--- START OF The records ---
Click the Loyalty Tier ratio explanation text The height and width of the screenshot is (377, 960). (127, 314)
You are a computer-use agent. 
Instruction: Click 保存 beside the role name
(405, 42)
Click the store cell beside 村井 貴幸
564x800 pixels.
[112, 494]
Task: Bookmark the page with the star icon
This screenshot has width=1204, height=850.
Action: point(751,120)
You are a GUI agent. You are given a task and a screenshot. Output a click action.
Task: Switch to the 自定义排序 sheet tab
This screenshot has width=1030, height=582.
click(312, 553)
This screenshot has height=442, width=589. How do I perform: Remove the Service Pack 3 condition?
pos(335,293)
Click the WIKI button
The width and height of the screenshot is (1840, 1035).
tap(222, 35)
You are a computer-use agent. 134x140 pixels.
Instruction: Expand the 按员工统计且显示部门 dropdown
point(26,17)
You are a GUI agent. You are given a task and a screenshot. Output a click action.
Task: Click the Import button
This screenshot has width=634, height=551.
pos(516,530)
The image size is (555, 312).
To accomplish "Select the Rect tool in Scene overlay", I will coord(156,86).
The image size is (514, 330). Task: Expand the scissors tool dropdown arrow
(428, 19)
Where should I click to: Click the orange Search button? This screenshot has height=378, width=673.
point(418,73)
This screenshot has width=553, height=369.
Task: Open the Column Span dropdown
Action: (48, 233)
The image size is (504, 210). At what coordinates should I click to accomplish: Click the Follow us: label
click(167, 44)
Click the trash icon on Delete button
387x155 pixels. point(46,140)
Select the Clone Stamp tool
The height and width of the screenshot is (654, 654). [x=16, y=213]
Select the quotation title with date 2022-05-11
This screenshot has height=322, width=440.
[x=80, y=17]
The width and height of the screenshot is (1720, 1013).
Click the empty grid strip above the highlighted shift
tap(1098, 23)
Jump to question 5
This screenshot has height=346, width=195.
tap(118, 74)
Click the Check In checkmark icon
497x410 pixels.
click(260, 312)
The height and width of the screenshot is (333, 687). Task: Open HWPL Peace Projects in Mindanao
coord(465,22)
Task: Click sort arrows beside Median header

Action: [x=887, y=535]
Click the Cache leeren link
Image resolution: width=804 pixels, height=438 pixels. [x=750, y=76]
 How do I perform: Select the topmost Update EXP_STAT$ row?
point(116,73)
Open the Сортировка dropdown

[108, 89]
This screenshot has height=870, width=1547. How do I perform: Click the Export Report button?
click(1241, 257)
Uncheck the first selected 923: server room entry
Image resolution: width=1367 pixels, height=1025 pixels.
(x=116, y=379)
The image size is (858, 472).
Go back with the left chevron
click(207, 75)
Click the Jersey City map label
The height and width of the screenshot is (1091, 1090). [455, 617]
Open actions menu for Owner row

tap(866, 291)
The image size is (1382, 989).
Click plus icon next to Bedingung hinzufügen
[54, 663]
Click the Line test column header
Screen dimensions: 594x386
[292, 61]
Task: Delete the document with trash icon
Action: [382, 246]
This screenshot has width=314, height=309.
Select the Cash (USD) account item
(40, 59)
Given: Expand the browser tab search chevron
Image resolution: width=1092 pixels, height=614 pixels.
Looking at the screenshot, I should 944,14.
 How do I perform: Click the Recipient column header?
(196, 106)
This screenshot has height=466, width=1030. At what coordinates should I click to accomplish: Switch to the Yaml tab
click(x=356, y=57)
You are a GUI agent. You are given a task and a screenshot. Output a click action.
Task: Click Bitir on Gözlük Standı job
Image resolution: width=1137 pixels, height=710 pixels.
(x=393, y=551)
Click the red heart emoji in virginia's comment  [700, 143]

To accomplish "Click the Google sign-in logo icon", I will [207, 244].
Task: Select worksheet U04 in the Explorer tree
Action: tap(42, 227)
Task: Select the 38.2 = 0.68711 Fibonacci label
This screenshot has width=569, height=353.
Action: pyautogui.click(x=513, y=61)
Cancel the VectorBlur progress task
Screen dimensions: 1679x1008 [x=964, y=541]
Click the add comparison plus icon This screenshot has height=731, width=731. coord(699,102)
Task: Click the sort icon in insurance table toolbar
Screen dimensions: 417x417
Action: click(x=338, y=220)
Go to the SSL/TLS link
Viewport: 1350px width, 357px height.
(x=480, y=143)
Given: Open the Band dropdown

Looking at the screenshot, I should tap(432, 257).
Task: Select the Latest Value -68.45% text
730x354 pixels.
--- END OF The records ---
**Work to complete**
Print these items again exactly as they appear, covering all of them from start to finish.

**Result below**
Click the Loyalty Tier ratio explanation text The height and width of the screenshot is (377, 960). (127, 314)
You are a computer-use agent. 
Instruction: Click 保存 beside the role name
(405, 42)
Click the store cell beside 村井 貴幸
564x800 pixels.
[112, 494]
Task: Bookmark the page with the star icon
This screenshot has width=1204, height=850.
Action: point(751,120)
You are a GUI agent. You are given a task and a screenshot. Output a click action.
Task: Switch to the 自定义排序 sheet tab
This screenshot has width=1030, height=582.
click(312, 553)
This screenshot has height=442, width=589. How do I perform: Remove the Service Pack 3 condition?
pos(335,293)
Click the WIKI button
The width and height of the screenshot is (1840, 1035).
tap(222, 35)
You are a computer-use agent. 134x140 pixels.
Instruction: Expand the 按员工统计且显示部门 dropdown
point(26,17)
You are a GUI agent. You are given a task and a screenshot. Output a click action.
Task: Click the Import button
This screenshot has width=634, height=551.
pos(516,530)
The image size is (555, 312).
To accomplish "Select the Rect tool in Scene overlay", I will coord(156,86).
The image size is (514, 330). Task: Expand the scissors tool dropdown arrow
(428, 19)
Where should I click to: Click the orange Search button? This screenshot has height=378, width=673.
point(418,73)
This screenshot has width=553, height=369.
Task: Open the Column Span dropdown
Action: (48, 233)
The image size is (504, 210). At what coordinates should I click to accomplish: Click the Follow us: label
click(167, 44)
Click the trash icon on Delete button
387x155 pixels. point(46,140)
Select the Clone Stamp tool
The height and width of the screenshot is (654, 654). [x=16, y=213]
Select the quotation title with date 2022-05-11
This screenshot has height=322, width=440.
[x=80, y=17]
The width and height of the screenshot is (1720, 1013).
Click the empty grid strip above the highlighted shift
tap(1098, 23)
Jump to question 5
This screenshot has height=346, width=195.
tap(118, 74)
Click the Check In checkmark icon
497x410 pixels.
click(260, 312)
The height and width of the screenshot is (333, 687). Task: Open HWPL Peace Projects in Mindanao
coord(465,22)
Task: Click sort arrows beside Median header

Action: [x=887, y=535]
Click the Cache leeren link
Image resolution: width=804 pixels, height=438 pixels. [x=750, y=76]
 How do I perform: Select the topmost Update EXP_STAT$ row?
point(116,73)
Open the Сортировка dropdown

[108, 89]
This screenshot has height=870, width=1547. How do I perform: Click the Export Report button?
click(1241, 257)
Uncheck the first selected 923: server room entry
Image resolution: width=1367 pixels, height=1025 pixels.
(x=116, y=379)
The image size is (858, 472).
Go back with the left chevron
click(207, 75)
Click the Jersey City map label
The height and width of the screenshot is (1091, 1090). [455, 617]
Open actions menu for Owner row

tap(866, 291)
The image size is (1382, 989).
Click plus icon next to Bedingung hinzufügen
[54, 663]
Click the Line test column header
Screen dimensions: 594x386
[292, 61]
Task: Delete the document with trash icon
Action: [382, 246]
This screenshot has width=314, height=309.
Select the Cash (USD) account item
(40, 59)
Given: Expand the browser tab search chevron
Image resolution: width=1092 pixels, height=614 pixels.
Looking at the screenshot, I should 944,14.
 How do I perform: Click the Recipient column header?
(196, 106)
This screenshot has height=466, width=1030. At what coordinates should I click to accomplish: Switch to the Yaml tab
click(x=356, y=57)
You are a GUI agent. You are given a task and a screenshot. Output a click action.
Task: Click Bitir on Gözlük Standı job
Image resolution: width=1137 pixels, height=710 pixels.
(x=393, y=551)
Click the red heart emoji in virginia's comment  [700, 143]

To accomplish "Click the Google sign-in logo icon", I will [207, 244].
Task: Select worksheet U04 in the Explorer tree
Action: tap(42, 227)
Task: Select the 38.2 = 0.68711 Fibonacci label
This screenshot has width=569, height=353.
Action: pyautogui.click(x=513, y=61)
Cancel the VectorBlur progress task
Screen dimensions: 1679x1008 [x=964, y=541]
Click the add comparison plus icon This screenshot has height=731, width=731. coord(699,102)
Task: Click the sort icon in insurance table toolbar
Screen dimensions: 417x417
Action: click(x=338, y=220)
Go to the SSL/TLS link
Viewport: 1350px width, 357px height.
(x=480, y=143)
Given: Open the Band dropdown

Looking at the screenshot, I should tap(432, 257).
Task: Select the Latest Value -68.45% text
730x354 pixels.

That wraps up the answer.